The costs incurred for treating these examples of “irresponsible behavior” are staggering: According to the Centers for Disease Control and Prevention, smoking is the number one preventable cause of disease in the United States and it costs $170 billion dollars a year in direct medical costs. According to the American Diabetes Association one in three medicare dollars are spent on treating diabetes at a cost of $322 billion dollars a year. And, “American use of tanning beds may lead to upwards of 400,000 cases of skin cancer annually.” (American Academy of Dermatology).

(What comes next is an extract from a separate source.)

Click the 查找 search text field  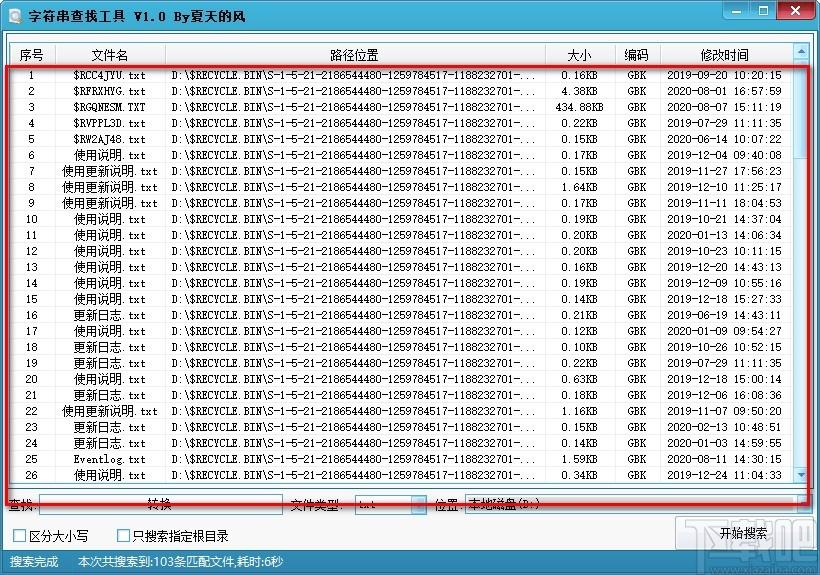[x=160, y=505]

But you know what?  Those individuals receive treatment with care, efficiency, and efficacy. The same can not be said for those with substance use disorder. This time a year ago my nineteen-year old was turned away from a detox center because there were no beds. She then walked to Boston City Hospital’s emergency room, sweating and trembling, for help. They too turned her away. Desperate, she spent that evening trolling Mass Ave looking for the drug she needed to tide her over for one more day. The next morning she returned to both the detox center and the emergency room. And once again she was refused admittance. She called crying; “could I please, please help?”

Help should have been as simple as a request.

I spoke with the ER doctor. He explained, “we don’t treat drug addicts here.” He then explained that he would also not admit her for mental health reasons because he didn’t believe she “would kill herself.”

I felt weak at the knees. How does one mount a spirited defense when powerless?

“My daughter is only nineteen years of age. She is not yet a hardened street addict. She is high on a drug that is killing people at an unprecedented rate. She is asking for help. You are that help.”

Silence.

“We are not asking for charity. She is insured by two separate policies.”

His reply: “Hospital rules do not permit admittance.”

“Surely,” I argued, “it is time for hospital rules to change. This is an epidemic. Turn her away and there is a strong possibility that she will die tonight.”

Silence.

“Why wait for the hospital to change it’s policies in response to a dead child and a lawsuit?”

Silence

“You took the Hippocratic Oath.”

Silence.

“You could lie about the reason for her admission…”

Do you know how it feels to beg when you shouldn’t have too? Begging when the stakes are so ridiculously high?  It feels like swimming against the tide while trying to reach your drowning child. Swimming and swimming…and then the dorsal fin appears.  But hope is not lost: a lobster boat comes into view!  You yell for a rope. But they don’t throw one.   No, they don’t.  Instead, they sit back and watch.  Because, you know, she shouldn’t have been swimming in those waters.

I know I sound angry. That’s because I am.  I spend $1500 a month out of pocket for health insurance – and I have had to beg for life saving services.  Addiction is classified as an illness by the Diagnostic and Statistical Manual of Mental Disorders (DSM-III).   But the double standard most assuredly remains.